▶ **Page excerpt**
Comment by svantana

1 day ago

I suspect that the main goal here was to grab the top spot in a bunch of benchmarks, and being counted as an "available" model.

2 comments

svantana

llm_nerd 1 day ago

They're using it as a major inducement to upgrade to AI Ultra. I mean, the image and video stuff is neat, but adds no value for the vast majority of AI subscribers, so right now this is the most notable benefit of paying 12x more.

FWIW, Google seems to be having some severe issues with oddball, perhaps malfunctioning quota systems. I'm regularly finding extraordinarily little use of gemini-cli is hitting the purported 1000 request limit, when in reality I've done less than 10.

hirako2000 1 day ago

I faced the exact same problem, with the API. It seems that it doesn't throttle early enough, then may cumulate the cool off period, malong it impossible to determine when to fire requests again.

▶ **Exercise data**

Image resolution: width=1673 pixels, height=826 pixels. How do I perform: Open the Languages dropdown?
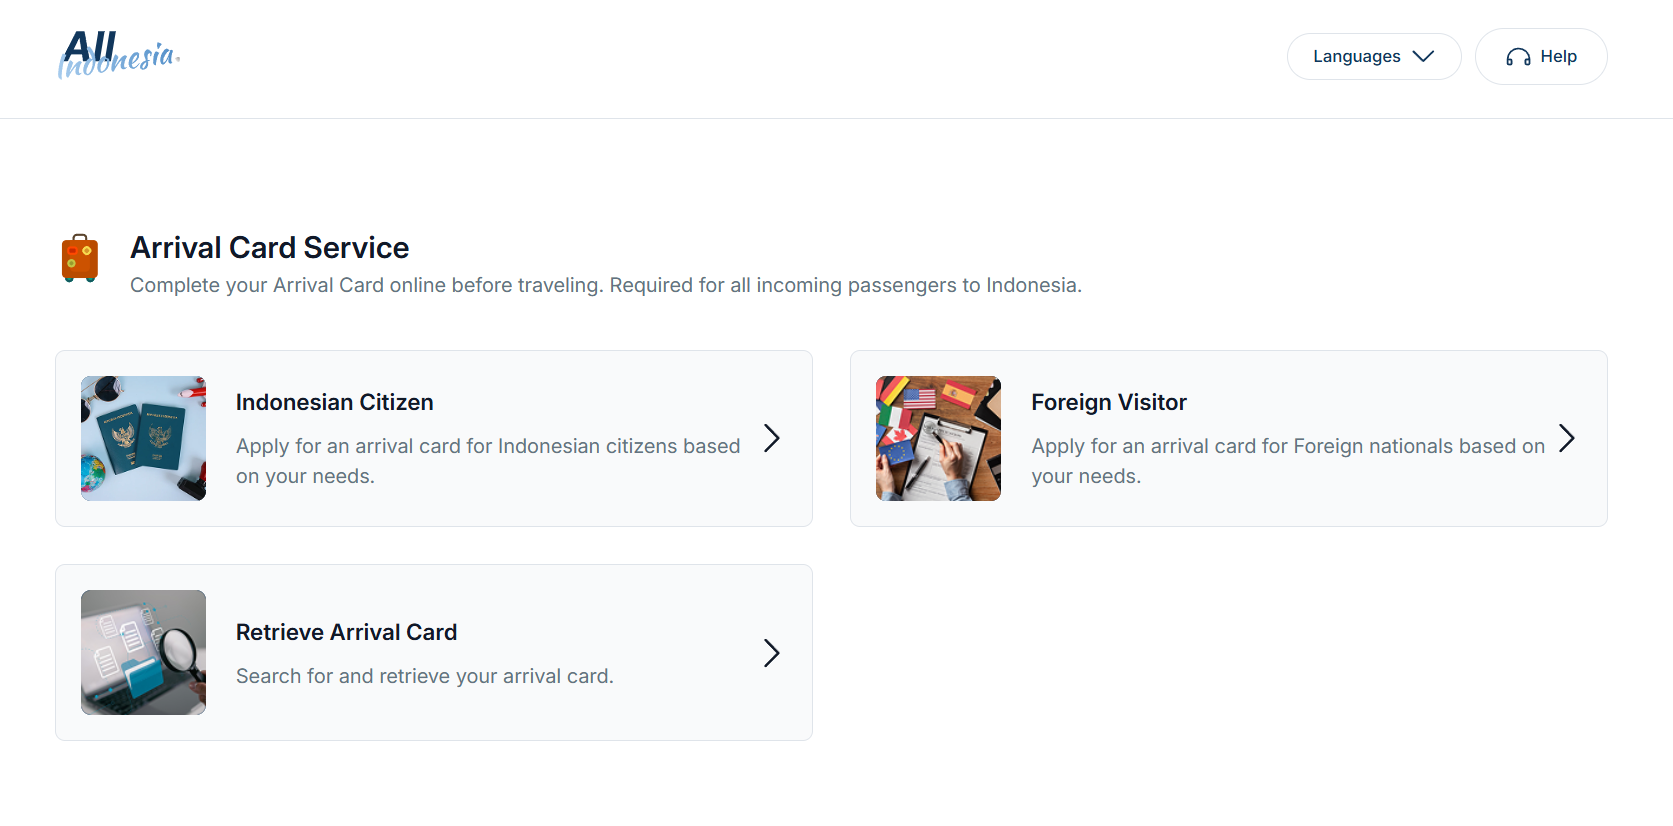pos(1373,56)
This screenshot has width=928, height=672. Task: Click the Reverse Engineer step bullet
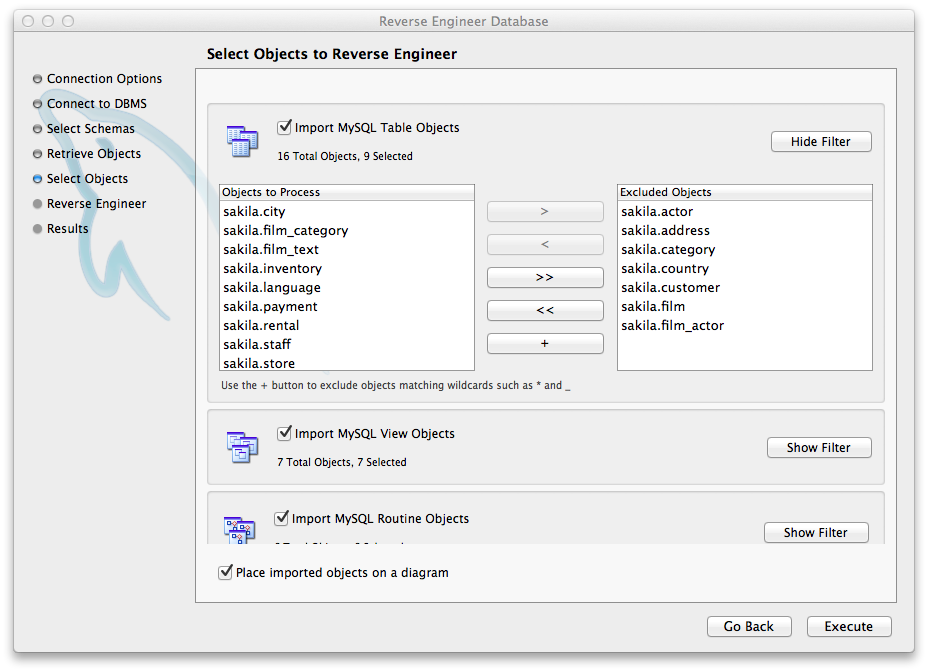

▶ **Work task A**
From the comment thread about Google's AI Ultra and Gemini quotas, please copy the passage starting with "llm_nerd 1 day" and going on through "paying 12x more.".
▶ **Work task B**
Condense the paragraph in the Gemini quota thread that begins "FWIW, Google seems to be having" into two short sentences, keeping its main facts.
▶ **Work task C**
Go on with the comment thread about Google's AI Ultra and Gemini quotas by writing what comes after its last comment.

▶ **Answer area A**
llm_nerd 1 day ago

They're using it as a major inducement to upgrade to AI Ultra. I mean, the image and video stuff is neat, but adds no value for the vast majority of AI subscribers, so right now this is the most notable benefit of paying 12x more.

▶ **Answer area B**
Google seems to have severe problems with oddball, possibly malfunctioning quota systems. The commenter regularly hits gemini-cli's stated 1000-request limit after very little use, when fewer than 10 requests were actually made.

▶ **Answer area C**
Also, I noticed Gemini (even flash) has Google search support. But only via the web UI or the native mobile app. Via the API that would requires serp via MCP of sort. Even with Gemini pro.
Oh, some models are regularly facing outages. 503s are not uncommon. No SLA page, alerts, whatsoever.
The reasoning feature is buggy, even if disabled, it sometimes triggers anyway.
It occured to me the other day that Google probably have the best engineers given how good Gemini performs and where it's coming from, and the context window that is uniquely large compared to any other model. But that it is likely operated by managers coming from AWS where shipping half baked, barely tested software, was all it took to get a bonus.